Sergio Romano, Corriere della Sera 7/10/2014, 7 ottobre 2014
L’ASSALTO AL MONDO DEI FONDAMENTALISTI ISLAMICI, L’ISIS E LA GUERRA IN SIRIA DI AL BAGHDADI SONO LA CONSEGUENZA DELLE PRIMAVERE ARABE?
Di fronte al fenomeno dei combattenti islamici noi europei sembriamo quasi vergognarci della nostra identità. Se la gente non rientrerà da questo buonismo, ci aspetterà un futuro di sudditanza e oblio culturale. Bisogna tendere la mano al mondo islamico, combattendo fanatismi e diffidenze, senza però dimenticare ciò che ha detto Oriana Fallaci, profeta inascoltato, mettendoci in guardia contro il terrorismo islamista praticato da ristretti gruppi di fondamentalisti. Chissà che non dovremo, anche se tardivamente, darle ragione.
Mario Pulimanti
Caro Pulimanti,
Occorre combattere l’Isis con fermezza. Mavii sono due modi per giudicarne l’importanza. Il primo è quello di considerarlo una naturale patologia dell’Islam, un vecchio nemico che assume vesti nuove, a seconda dei tempi e delle circostanze, per meglio attentare all’esistenza della società occidentale e dei suoi valori.
Il secondo è quello di trattarlo come un fenomeno storico, un evento di cui è opportuno, per meglio combatterlo, conoscere le cause lontane e vicine. Mentre il primo modo nasconde spesso un pregiudizio razziale verso l’intero mondo da cui proviene e finisce inevitabilmente per trasformare la resistenza occidentale in una mobilitazione sociale e culturale che evoca l’atmosfera delle crociate, il secondo permette di mettere a punto le strategie migliori. Per chi adotta il secondo metodo, l’idea di un nuovo califfato, da costruire con il sangue di coloro che non sono disposti a favorirne l’avvento, è il prodotto di due fenomeni storici.
Il primo è il fallimento degli Stati più o meno laici nati nel grande spazio arabo dopo il collo dell’Impero ottomano e la fine dell’era coloniale. Le grandi rivolte arabe del 2011 hanno abbattuto regimi pseudo-democratici, governati da élite corrotte che si erano arricchite a spese dei loro cittadini e avevano incarcerato o soppresso i loro oppositori. Ma i giovani ribelli del Cairo, Tunisi, Tripoli e Damasco non avevano quadri politici, un progetto, una realistica idea del futuro. Hanno creato un vuoto istituzionale, ma non sono stati in grado di riempirlo e hanno involontariamente aperto la strada a quei gruppi islamici, come la Fratellanza musulmana, che erano stati a lungo la sola opposizione al regime. Per qualche tempo abbiamo sperato che l’esercizio del potere avrebbe reso la Fratellanza accorta e responsabile. Ma quanto più si dimostrava incapace di gestire il potere, tanto più rapidamente veniva progressivamente scavalcata dalle componenti più radicali e minacciose del fronte musulmano: salafiti, wahabiti, veterani della guerra civile algerina dopo le elezioni bruscamente interrotte del 1991, seguaci di Osama bin Laden e del suo luogotenente Ayman Al Zawahiri. Ma il loro numero non sarebbe cresciuto con tanta rapidità se nonvii fossero stati due campi di battaglia, in Siria e in Iraq, in cui reclutare adepti e volontari. Il grande problema di ogni gruppo rivoluzionario, quando decide di ricorrere alle armi, è il reclutamento, indispensabile per sostituire i morti ed estendere il raggio d’azione del movimento. Le guerre di George W. Bush e quella del presidente siriano Bashar Al Assad contro i suoi connazionali sono state, in questa prospettiva, un prezioso vivaio di combattenti.

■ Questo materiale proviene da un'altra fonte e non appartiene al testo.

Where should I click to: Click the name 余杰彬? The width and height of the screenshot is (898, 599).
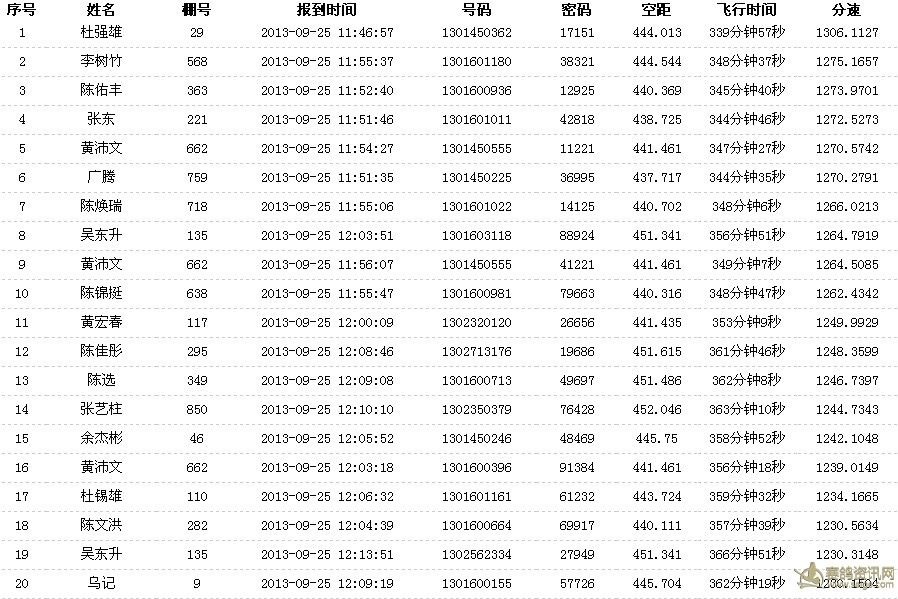pyautogui.click(x=101, y=439)
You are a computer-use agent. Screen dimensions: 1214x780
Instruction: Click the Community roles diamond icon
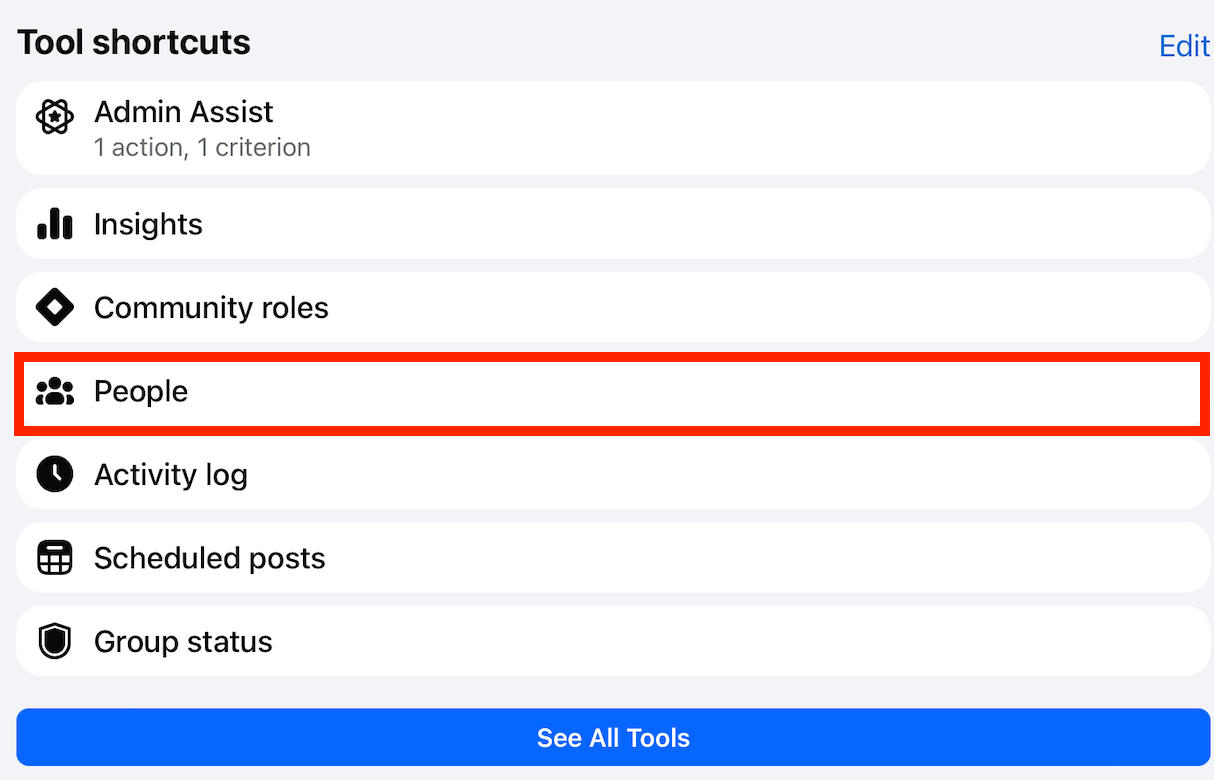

Quanto alle profezie di Oriana Fallaci, caro Pulimanti, credo che vadano lette come gli efficaci sfoghi letterari di una scrittrice appassionata, capace di cogliere gli umori della pubblica opinione e di sintonizzarsi con i sentimenti popolari. Sarebbe ingiusto non riconoscere i suoi meriti di giornalista impegnata e combattiva. Sarebbe imprudente attribuirle le caratteristiche che sono proprie di un osservatore politico.